### WHAT YOU ARE ASKED TO DO:
Your response must consist of the listing below, repeated exactly.

*** INFORMATION SHOWN Section Begins ***

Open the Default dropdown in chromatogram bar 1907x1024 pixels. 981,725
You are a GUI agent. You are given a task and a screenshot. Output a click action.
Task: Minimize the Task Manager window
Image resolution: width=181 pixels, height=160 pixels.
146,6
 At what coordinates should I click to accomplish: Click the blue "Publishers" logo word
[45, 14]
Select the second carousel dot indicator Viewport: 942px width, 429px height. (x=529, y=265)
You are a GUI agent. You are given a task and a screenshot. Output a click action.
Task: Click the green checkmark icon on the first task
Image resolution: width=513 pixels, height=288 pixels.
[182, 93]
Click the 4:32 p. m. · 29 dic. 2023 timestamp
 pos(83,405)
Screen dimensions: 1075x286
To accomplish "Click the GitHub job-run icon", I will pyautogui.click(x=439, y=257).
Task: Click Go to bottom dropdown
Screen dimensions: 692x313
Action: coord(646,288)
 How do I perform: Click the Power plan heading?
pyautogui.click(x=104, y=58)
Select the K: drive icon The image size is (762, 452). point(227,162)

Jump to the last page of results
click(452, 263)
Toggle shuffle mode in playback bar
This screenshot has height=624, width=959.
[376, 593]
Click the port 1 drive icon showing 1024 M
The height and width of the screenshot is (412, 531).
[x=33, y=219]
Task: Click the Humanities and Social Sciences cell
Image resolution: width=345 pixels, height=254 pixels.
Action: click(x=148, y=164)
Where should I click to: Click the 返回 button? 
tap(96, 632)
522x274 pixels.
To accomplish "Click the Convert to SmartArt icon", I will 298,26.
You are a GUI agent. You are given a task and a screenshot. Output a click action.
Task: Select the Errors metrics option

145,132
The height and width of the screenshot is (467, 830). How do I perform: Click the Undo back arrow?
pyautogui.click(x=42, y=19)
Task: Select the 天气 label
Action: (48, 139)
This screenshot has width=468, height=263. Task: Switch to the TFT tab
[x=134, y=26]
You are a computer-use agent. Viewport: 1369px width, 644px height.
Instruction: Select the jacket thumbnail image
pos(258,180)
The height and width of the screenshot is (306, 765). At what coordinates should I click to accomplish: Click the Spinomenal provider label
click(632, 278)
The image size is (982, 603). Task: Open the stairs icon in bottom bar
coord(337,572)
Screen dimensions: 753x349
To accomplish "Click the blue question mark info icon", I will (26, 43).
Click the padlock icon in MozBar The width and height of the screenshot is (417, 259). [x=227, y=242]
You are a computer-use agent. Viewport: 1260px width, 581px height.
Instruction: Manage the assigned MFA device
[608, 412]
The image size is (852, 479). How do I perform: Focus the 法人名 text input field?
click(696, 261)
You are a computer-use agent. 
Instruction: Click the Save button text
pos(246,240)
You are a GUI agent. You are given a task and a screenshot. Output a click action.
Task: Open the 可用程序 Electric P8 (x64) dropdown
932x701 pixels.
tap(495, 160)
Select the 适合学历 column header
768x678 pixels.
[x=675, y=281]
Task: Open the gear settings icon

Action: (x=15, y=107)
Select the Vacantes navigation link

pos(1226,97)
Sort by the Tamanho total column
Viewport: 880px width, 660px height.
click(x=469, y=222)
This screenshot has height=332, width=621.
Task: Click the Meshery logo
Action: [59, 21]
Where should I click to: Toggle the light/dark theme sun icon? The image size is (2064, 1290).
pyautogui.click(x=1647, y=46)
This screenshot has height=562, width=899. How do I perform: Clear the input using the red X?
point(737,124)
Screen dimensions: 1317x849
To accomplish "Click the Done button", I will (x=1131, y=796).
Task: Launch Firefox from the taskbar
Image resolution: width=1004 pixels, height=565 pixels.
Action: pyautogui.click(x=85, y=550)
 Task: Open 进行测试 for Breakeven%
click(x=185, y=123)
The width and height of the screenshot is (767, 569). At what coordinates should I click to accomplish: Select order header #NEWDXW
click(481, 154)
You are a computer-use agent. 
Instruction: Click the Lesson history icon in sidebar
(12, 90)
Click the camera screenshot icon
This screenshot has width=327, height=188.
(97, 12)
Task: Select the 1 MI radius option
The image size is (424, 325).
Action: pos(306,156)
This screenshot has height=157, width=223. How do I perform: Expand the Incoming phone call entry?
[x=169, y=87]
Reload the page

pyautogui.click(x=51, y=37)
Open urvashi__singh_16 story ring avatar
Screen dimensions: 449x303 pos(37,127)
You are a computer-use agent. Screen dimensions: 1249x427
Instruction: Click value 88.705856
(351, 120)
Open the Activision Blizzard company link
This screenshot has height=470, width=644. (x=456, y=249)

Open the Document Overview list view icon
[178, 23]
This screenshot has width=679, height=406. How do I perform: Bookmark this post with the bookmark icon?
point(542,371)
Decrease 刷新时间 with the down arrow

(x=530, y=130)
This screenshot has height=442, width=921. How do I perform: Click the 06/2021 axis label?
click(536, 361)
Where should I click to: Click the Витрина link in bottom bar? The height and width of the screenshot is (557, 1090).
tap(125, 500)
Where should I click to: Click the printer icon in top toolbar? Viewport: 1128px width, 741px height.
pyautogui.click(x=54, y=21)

*** INFORMATION SHOWN Section Ends ***

### RESPONSE BOX:
Open the Default dropdown in chromatogram bar 1907x1024 pixels. 981,725
You are a GUI agent. You are given a task and a screenshot. Output a click action.
Task: Minimize the Task Manager window
Image resolution: width=181 pixels, height=160 pixels.
146,6
 At what coordinates should I click to accomplish: Click the blue "Publishers" logo word
[45, 14]
Select the second carousel dot indicator Viewport: 942px width, 429px height. (x=529, y=265)
You are a GUI agent. You are given a task and a screenshot. Output a click action.
Task: Click the green checkmark icon on the first task
Image resolution: width=513 pixels, height=288 pixels.
[182, 93]
Click the 4:32 p. m. · 29 dic. 2023 timestamp
 pos(83,405)
Screen dimensions: 1075x286
To accomplish "Click the GitHub job-run icon", I will pyautogui.click(x=439, y=257).
Task: Click Go to bottom dropdown
Screen dimensions: 692x313
Action: coord(646,288)
 How do I perform: Click the Power plan heading?
pyautogui.click(x=104, y=58)
Select the K: drive icon The image size is (762, 452). point(227,162)

Jump to the last page of results
click(452, 263)
Toggle shuffle mode in playback bar
This screenshot has height=624, width=959.
[376, 593]
Click the port 1 drive icon showing 1024 M
The height and width of the screenshot is (412, 531).
[x=33, y=219]
Task: Click the Humanities and Social Sciences cell
Image resolution: width=345 pixels, height=254 pixels.
Action: click(x=148, y=164)
Where should I click to: Click the 返回 button? 
tap(96, 632)
522x274 pixels.
To accomplish "Click the Convert to SmartArt icon", I will 298,26.
You are a GUI agent. You are given a task and a screenshot. Output a click action.
Task: Select the Errors metrics option

145,132
The height and width of the screenshot is (467, 830). How do I perform: Click the Undo back arrow?
pyautogui.click(x=42, y=19)
Task: Select the 天气 label
Action: (48, 139)
This screenshot has width=468, height=263. Task: Switch to the TFT tab
[x=134, y=26]
You are a computer-use agent. Viewport: 1369px width, 644px height.
Instruction: Select the jacket thumbnail image
pos(258,180)
The height and width of the screenshot is (306, 765). At what coordinates should I click to accomplish: Click the Spinomenal provider label
click(632, 278)
The image size is (982, 603). Task: Open the stairs icon in bottom bar
coord(337,572)
Screen dimensions: 753x349
To accomplish "Click the blue question mark info icon", I will (26, 43).
Click the padlock icon in MozBar The width and height of the screenshot is (417, 259). [x=227, y=242]
You are a computer-use agent. Viewport: 1260px width, 581px height.
Instruction: Manage the assigned MFA device
[608, 412]
The image size is (852, 479). How do I perform: Focus the 法人名 text input field?
click(696, 261)
You are a computer-use agent. 
Instruction: Click the Save button text
pos(246,240)
You are a GUI agent. You are given a task and a screenshot. Output a click action.
Task: Open the 可用程序 Electric P8 (x64) dropdown
932x701 pixels.
tap(495, 160)
Select the 适合学历 column header
768x678 pixels.
[x=675, y=281]
Task: Open the gear settings icon

Action: (x=15, y=107)
Select the Vacantes navigation link

pos(1226,97)
Sort by the Tamanho total column
Viewport: 880px width, 660px height.
click(x=469, y=222)
This screenshot has height=332, width=621.
Task: Click the Meshery logo
Action: [59, 21]
Where should I click to: Toggle the light/dark theme sun icon? The image size is (2064, 1290).
pyautogui.click(x=1647, y=46)
This screenshot has height=562, width=899. How do I perform: Clear the input using the red X?
point(737,124)
Screen dimensions: 1317x849
To accomplish "Click the Done button", I will (x=1131, y=796).
Task: Launch Firefox from the taskbar
Image resolution: width=1004 pixels, height=565 pixels.
Action: pyautogui.click(x=85, y=550)
 Task: Open 进行测试 for Breakeven%
click(x=185, y=123)
The width and height of the screenshot is (767, 569). At what coordinates should I click to accomplish: Select order header #NEWDXW
click(481, 154)
You are a computer-use agent. 
Instruction: Click the Lesson history icon in sidebar
(12, 90)
Click the camera screenshot icon
This screenshot has width=327, height=188.
(97, 12)
Task: Select the 1 MI radius option
The image size is (424, 325).
Action: pos(306,156)
This screenshot has height=157, width=223. How do I perform: Expand the Incoming phone call entry?
[x=169, y=87]
Reload the page

pyautogui.click(x=51, y=37)
Open urvashi__singh_16 story ring avatar
Screen dimensions: 449x303 pos(37,127)
You are a computer-use agent. Screen dimensions: 1249x427
Instruction: Click value 88.705856
(351, 120)
Open the Activision Blizzard company link
This screenshot has height=470, width=644. (x=456, y=249)

Open the Document Overview list view icon
[178, 23]
This screenshot has width=679, height=406. How do I perform: Bookmark this post with the bookmark icon?
point(542,371)
Decrease 刷新时间 with the down arrow

(x=530, y=130)
This screenshot has height=442, width=921. How do I perform: Click the 06/2021 axis label?
click(536, 361)
Where should I click to: Click the Витрина link in bottom bar? The height and width of the screenshot is (557, 1090).
tap(125, 500)
Where should I click to: Click the printer icon in top toolbar? Viewport: 1128px width, 741px height.
pyautogui.click(x=54, y=21)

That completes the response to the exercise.